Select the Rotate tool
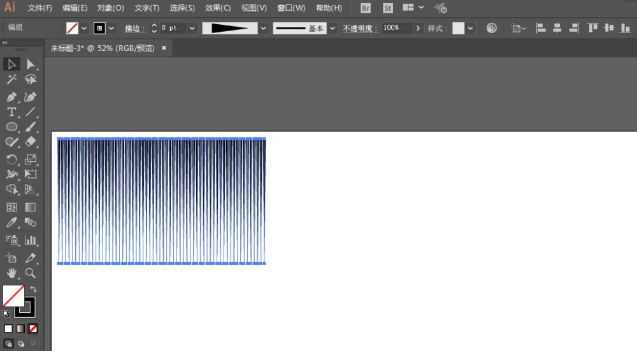 (11, 159)
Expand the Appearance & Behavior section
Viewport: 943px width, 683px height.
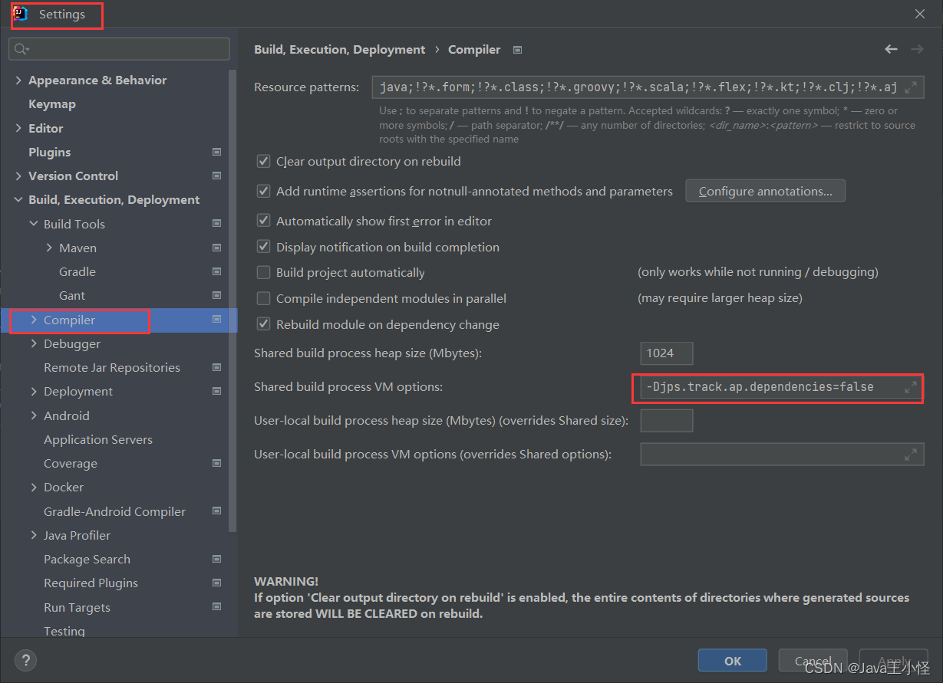click(18, 80)
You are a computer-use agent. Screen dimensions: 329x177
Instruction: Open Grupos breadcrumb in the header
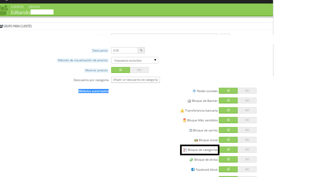(34, 7)
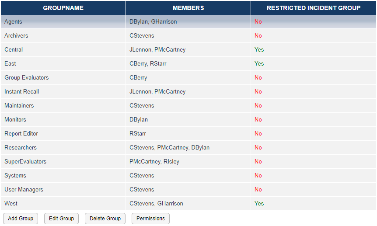Click the Add Group button

point(21,219)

——

REQUIRED WORK:
Output each line of the listing above, word for word, from the one holding "You are a computer-use" through the last line, both included; omit the pictures.

ANSWER:
You are a computer-use agent. Screen dimensions: 329x177
Instruction: Open Grupos breadcrumb in the header
(34, 7)
Click the Add Group button

point(21,219)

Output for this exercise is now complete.